- **WHAT YOU HAVE TO DO**
Change "Quality" to "Performance" in the entries from the line with "Given: Switch to the Quality tab" up to and including the line with "coord(660,132)", and give those lines back with nothing else altered.

- **DATA FOR PROCESSING**

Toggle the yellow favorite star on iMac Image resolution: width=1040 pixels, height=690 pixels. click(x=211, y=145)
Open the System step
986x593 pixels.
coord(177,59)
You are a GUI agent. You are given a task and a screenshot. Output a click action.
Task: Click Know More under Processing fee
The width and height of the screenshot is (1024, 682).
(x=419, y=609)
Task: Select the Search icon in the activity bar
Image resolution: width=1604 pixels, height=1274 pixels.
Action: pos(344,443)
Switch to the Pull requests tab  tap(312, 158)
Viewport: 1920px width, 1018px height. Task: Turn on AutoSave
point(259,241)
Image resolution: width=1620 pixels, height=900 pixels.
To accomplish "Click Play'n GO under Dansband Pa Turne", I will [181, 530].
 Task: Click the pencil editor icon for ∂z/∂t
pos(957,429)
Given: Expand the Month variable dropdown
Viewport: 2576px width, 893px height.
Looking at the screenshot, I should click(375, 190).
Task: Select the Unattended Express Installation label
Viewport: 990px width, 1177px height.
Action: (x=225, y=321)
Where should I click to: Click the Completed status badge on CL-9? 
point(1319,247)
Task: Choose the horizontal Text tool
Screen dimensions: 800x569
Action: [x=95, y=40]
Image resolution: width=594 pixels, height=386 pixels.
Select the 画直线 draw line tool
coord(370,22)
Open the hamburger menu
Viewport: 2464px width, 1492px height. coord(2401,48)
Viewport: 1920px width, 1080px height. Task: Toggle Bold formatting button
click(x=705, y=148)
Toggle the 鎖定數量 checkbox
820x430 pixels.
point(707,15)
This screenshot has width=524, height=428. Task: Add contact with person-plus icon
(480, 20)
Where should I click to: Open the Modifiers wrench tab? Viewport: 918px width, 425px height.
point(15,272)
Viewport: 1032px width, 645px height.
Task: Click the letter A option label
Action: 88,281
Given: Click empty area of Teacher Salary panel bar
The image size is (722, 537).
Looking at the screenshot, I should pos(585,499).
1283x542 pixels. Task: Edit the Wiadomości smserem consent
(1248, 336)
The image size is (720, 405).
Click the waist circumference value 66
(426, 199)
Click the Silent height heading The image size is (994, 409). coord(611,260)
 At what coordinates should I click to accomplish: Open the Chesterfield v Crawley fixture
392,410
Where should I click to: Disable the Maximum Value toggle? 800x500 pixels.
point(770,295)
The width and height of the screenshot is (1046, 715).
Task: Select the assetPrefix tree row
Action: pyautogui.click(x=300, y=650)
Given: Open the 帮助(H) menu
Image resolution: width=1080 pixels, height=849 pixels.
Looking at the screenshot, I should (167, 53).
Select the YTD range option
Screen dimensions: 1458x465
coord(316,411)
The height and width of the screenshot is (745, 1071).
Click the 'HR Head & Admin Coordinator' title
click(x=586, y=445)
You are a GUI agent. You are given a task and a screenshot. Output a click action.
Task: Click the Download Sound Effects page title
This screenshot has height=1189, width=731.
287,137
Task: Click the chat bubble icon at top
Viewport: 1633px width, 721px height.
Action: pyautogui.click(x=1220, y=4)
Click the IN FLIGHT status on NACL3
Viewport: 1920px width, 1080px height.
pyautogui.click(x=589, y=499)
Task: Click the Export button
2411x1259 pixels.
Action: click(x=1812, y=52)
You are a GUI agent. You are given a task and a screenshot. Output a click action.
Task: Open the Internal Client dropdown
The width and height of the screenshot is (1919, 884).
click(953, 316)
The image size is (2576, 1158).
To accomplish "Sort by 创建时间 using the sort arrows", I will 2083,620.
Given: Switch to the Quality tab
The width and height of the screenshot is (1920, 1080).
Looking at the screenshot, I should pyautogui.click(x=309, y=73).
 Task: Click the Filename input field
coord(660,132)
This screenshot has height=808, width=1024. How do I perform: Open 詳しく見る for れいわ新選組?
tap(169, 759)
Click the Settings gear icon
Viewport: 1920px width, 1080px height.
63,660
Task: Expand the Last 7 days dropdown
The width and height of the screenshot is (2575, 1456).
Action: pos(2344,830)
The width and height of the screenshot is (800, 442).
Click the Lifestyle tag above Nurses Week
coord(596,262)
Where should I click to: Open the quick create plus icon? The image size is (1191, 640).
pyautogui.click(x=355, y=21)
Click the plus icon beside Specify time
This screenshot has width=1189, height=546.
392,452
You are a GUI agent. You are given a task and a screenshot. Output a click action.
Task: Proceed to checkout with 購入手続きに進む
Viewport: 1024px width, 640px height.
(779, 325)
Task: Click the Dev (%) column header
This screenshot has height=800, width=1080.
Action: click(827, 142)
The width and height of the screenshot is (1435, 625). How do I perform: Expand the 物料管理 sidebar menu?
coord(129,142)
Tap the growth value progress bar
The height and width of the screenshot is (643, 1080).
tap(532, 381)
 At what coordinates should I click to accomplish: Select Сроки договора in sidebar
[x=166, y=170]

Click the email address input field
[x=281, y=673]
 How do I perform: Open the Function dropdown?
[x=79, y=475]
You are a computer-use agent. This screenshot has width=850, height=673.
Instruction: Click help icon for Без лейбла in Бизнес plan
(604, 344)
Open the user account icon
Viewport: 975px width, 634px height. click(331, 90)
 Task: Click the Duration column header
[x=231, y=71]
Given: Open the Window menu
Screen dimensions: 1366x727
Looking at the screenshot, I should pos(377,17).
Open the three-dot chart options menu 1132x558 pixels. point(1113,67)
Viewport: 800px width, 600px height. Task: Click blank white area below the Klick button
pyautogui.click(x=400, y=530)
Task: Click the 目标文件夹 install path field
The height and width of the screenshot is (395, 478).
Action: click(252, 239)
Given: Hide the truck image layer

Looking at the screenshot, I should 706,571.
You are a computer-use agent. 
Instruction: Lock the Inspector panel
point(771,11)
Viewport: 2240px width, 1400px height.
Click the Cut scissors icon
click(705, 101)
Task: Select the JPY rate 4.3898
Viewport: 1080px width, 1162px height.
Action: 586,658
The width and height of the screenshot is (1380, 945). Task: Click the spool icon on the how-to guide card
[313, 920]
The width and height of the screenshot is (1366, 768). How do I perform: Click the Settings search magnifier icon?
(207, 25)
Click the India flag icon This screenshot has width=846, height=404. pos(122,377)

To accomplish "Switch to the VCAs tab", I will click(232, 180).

- **TASK SOLUTION**
Given: Switch to the Performance tab
The width and height of the screenshot is (1920, 1080).
Looking at the screenshot, I should pyautogui.click(x=309, y=73).
 Task: Click the Filename input field
coord(660,132)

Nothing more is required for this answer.